Rhoads’ book, MOOCs: High Technology and Higher Learning is a critical examination of the MOOC movement. The first half of the book outlines the history of MOOCs as growing out of the Open Educational Resource movement, as well as the institutions which stepped in to take advantage of MOOCs to expand educational brands and even make open courses profitable. It also outlines the split between the Connectivist-MOOC (cMOOC), which relies on individual motivation for self-study, and the xMOOC, which represents the scalable online arm of institutions of higher education and which often offers certificates of completion.
The book really shines in its critique of the current state of the MOOC movement. Rhoads argues that rather than being a democratizing force delivering free education to all, MOOCs have largely replicated inequalities in society. The MOOC movement has the ideals of democratization of education, but it has been dominated by a hegemony of elite schools such as “Columbia, Harvard, MIT, Penn, Yale, and Stanford” (104). He illustrates this problem using the example of a popular political philosophy course called “Justice” offered by Harvard’s Michael Sandel. When San Jose State University proposed offering a MOOC version of this course with Sandel delivering his lectures via video, the SJSU Philosophy Department objected. Their concern was that this created a two-tiered system in which students at elite universities interact with “rock star” (105) instructors, while students at public institutions watch canned lectures and whose work was supervised by faculty who were reduced to “glorified teaching assistants” (106). The scalability of MOOCs means that faculty may never interact with students, or at best may just serve as graders. Uncritical adoption of MOOCs also exacerbates problems of diversity in higher education, especially when one recognizes that the institutions creating MOOCs are less diverse than the presumptive adopting institutions. And finally, there is a false epistemological assumption that there is one right, best way to teach a subject, rather than allowing that there may be many different ways to teach a subject, each responsive to a particular social and cultural context.

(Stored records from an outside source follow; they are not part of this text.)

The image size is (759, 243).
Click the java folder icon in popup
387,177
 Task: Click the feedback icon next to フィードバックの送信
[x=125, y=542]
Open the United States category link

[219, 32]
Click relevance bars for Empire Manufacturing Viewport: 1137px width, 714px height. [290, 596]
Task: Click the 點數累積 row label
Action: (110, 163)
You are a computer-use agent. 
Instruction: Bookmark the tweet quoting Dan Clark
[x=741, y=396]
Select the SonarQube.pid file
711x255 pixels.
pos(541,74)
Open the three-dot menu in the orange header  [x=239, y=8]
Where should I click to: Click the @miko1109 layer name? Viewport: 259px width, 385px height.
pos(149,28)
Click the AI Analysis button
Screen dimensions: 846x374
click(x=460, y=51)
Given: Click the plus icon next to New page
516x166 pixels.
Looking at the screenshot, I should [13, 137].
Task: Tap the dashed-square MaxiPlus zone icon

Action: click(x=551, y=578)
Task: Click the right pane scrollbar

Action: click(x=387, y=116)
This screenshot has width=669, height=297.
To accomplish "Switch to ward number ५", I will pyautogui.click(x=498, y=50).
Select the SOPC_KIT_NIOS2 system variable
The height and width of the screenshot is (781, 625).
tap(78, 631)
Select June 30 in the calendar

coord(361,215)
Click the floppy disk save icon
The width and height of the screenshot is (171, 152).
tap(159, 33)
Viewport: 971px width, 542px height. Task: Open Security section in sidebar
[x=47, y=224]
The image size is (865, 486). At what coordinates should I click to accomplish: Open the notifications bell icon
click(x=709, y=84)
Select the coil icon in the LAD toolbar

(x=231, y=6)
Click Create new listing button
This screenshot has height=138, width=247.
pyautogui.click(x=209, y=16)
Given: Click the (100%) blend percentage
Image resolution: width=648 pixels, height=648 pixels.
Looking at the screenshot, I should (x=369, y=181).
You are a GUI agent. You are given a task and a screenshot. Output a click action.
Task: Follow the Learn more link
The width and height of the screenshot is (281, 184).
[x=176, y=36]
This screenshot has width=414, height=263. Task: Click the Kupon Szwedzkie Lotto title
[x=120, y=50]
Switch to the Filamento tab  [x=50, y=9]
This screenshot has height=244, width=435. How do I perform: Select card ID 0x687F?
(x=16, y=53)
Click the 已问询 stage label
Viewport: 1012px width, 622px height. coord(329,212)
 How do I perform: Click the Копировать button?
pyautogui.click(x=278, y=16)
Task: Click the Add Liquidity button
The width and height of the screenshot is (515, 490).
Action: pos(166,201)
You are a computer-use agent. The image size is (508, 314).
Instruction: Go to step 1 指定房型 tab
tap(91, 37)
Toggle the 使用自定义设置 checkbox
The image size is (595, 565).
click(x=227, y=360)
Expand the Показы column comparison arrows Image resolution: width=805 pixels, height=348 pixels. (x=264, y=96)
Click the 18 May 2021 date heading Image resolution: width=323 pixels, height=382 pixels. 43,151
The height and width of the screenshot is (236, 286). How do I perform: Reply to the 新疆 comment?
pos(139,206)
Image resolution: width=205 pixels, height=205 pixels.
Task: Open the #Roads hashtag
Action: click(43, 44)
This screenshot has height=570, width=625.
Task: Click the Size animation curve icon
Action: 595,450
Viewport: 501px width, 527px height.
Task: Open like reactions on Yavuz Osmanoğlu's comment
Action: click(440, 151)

Rhoads’ goal is not to suggest that higher education should abandon MOOCs entirely. He is aware of the potential in MOOCs for making quality education more broadly available. But he recommends a number of reforms in the way MOOCs are developed and implemented. Digital online learning may benefit from a combination of recorded lectures and publicly accessible online documents as well as intensive faculty support embedded within particular institutional contexts. This approach to MOOCs yields a hybrid model he dubs an “xsMOOC,” a “MOOC with extra support” (130). Contrary to the view that online learning should be pedagogically efficient, Rhoads argues that the best educational resource is one that is grounded in the context of the learners who will use it. In this way can MOOCs best fulfill their promise.